Both the knowledge of and implementation of evidenced-based practice (EBP) are lacking in physical therapy. One possible cause is the traditional “siloed” approach used to teach EBP in entry-level doctor of physical therapy programs. Identifying a disconnect between the concepts of research design, statistics, literature review and clinical reasoning, the physical therapy faculty revised the curriculum to integrate the principles of evidence-based practice (EBP) throughout the curriculum.
The faculty established a common language collaboratively, allowing for the discussion of EBP with students across all courses. Faculty also established expected competencies of the program with the goal of graduating “clinician scientists” who would be able to apply the principles of EBP to clinical practice as well as implement structured data collection to assess the outcomes of practice. A curricular review led to the revision of the critical inquiry component of the curriculum. The revisions created 6 critical inquiry courses and a capstone project. Major components included early orientation to the concepts of EBP, the use of the rehabilitation literature to teach research design and statistics, the integration of EBP principles into clinical courses through assignments and in-class activities, and “real time” practical application of EBP on clinical internships. Assignments and activities focus on clinical decision-making using all three components of EBP, the literature, patient values and preferences, and clinical expertise. In the final critical inquiry course, Virtual Grand Rounds, students must implement all five steps of EBP with actual patients encountered in the clinical internships. Additionally, a capstone project allows the students the opportunity to demonstrate the expected competencies through a faculty directed research project or case study.
Assessment of student learning occurs in each course as well as through the capstone project. In the capstone project students demonstrate competencies related to review of the literature, systematic collection of data, interpretation of data analysis, and presentation of findings.
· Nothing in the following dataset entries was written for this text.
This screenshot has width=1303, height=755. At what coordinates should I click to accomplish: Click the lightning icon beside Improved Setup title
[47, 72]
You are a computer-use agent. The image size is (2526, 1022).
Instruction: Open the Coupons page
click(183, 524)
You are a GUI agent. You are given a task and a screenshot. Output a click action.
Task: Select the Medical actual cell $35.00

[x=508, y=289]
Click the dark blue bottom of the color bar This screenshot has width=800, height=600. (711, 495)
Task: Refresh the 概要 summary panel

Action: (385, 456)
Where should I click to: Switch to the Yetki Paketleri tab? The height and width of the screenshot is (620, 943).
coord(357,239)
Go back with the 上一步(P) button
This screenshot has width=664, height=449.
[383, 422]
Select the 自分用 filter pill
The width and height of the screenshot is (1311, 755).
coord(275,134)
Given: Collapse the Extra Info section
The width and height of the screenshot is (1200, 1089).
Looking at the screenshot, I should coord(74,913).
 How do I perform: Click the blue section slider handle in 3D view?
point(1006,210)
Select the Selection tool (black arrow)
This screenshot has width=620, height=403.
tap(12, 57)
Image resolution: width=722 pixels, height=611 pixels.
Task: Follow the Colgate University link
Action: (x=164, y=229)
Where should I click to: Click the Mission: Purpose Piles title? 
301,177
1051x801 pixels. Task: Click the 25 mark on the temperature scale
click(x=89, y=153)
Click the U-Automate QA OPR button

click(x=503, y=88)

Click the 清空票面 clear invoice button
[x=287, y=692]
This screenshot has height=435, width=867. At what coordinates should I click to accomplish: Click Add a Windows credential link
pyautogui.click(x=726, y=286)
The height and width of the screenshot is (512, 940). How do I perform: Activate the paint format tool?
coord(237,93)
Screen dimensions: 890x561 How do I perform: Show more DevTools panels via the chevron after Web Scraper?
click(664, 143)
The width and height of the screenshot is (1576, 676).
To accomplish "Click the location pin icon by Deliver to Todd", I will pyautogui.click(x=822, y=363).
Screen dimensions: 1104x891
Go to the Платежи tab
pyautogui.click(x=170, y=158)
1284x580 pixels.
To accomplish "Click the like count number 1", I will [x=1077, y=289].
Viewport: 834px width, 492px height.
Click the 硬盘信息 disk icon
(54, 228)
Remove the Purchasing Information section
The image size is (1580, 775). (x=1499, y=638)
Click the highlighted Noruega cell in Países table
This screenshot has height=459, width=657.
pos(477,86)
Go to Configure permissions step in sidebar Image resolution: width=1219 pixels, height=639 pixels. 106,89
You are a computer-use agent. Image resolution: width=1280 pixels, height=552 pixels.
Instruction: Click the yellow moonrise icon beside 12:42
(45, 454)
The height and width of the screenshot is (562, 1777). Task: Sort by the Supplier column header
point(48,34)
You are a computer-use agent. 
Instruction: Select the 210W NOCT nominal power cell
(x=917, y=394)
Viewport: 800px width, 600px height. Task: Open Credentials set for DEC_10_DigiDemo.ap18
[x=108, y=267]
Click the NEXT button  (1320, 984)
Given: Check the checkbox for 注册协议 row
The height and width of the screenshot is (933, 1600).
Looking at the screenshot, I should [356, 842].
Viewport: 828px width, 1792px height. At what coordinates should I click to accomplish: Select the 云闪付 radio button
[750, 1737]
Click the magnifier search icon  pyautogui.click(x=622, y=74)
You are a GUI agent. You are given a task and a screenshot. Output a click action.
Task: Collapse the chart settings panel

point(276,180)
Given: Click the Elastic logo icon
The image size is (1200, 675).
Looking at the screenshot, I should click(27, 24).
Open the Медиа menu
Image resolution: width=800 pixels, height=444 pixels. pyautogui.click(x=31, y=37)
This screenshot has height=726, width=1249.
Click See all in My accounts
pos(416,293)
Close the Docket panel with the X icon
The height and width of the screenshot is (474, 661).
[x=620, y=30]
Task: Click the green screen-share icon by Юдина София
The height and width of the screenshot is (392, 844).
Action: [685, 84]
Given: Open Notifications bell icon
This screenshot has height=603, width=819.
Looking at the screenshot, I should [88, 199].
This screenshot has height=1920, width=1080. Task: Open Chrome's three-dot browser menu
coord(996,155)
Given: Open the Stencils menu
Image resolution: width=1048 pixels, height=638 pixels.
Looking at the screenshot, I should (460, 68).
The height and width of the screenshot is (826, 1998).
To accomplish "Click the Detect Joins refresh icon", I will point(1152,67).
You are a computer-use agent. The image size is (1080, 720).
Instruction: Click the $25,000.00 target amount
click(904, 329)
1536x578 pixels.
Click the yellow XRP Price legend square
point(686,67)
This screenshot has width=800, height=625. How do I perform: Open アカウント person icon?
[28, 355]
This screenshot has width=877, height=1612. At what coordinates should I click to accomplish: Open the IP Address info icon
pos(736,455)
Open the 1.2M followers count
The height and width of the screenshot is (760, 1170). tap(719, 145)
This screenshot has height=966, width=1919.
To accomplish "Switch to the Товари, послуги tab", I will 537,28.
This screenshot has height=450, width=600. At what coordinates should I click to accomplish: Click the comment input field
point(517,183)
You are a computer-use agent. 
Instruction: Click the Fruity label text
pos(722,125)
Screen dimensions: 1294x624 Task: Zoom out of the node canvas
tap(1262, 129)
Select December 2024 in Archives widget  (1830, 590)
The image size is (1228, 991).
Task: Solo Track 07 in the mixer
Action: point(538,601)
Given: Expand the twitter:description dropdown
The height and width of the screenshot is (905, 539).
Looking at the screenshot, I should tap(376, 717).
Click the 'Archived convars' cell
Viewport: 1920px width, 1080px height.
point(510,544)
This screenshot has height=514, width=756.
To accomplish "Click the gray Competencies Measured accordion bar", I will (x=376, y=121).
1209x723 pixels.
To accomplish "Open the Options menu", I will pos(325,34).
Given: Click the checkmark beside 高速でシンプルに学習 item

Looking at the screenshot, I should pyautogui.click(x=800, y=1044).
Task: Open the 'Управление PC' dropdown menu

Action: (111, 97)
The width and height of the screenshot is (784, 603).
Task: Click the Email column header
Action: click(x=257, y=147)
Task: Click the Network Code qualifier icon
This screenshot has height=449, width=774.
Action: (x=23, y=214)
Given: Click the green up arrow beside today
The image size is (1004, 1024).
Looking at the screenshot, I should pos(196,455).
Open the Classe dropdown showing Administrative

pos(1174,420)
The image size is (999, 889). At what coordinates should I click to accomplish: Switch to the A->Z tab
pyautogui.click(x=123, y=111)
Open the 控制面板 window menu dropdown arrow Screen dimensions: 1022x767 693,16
During one of their final internships students demonstrate competency in the implementation of an evidence-based intervention. Overall, assessment using the EBP Beliefs Scale and EBP Implementation Scale, demonstrated improved knowledge and implementation of EBP throughout the curriculum.
Conclusions/Relevance to the conference theme: The Pursuit of Excellence in Physical Therapy Education
Doctors of physical therapy need to be evidence-based practitioners. Understanding EBP is foundational knowledge like anatomy, and critical consumption of evidence is a foundational skill like manual muscle testing. In order to engrain EBP in physical therapy practice, new models of teaching are necessary. Our model demonstrates that threading EBP through the curriculum and having real world applications improve competency and implementation.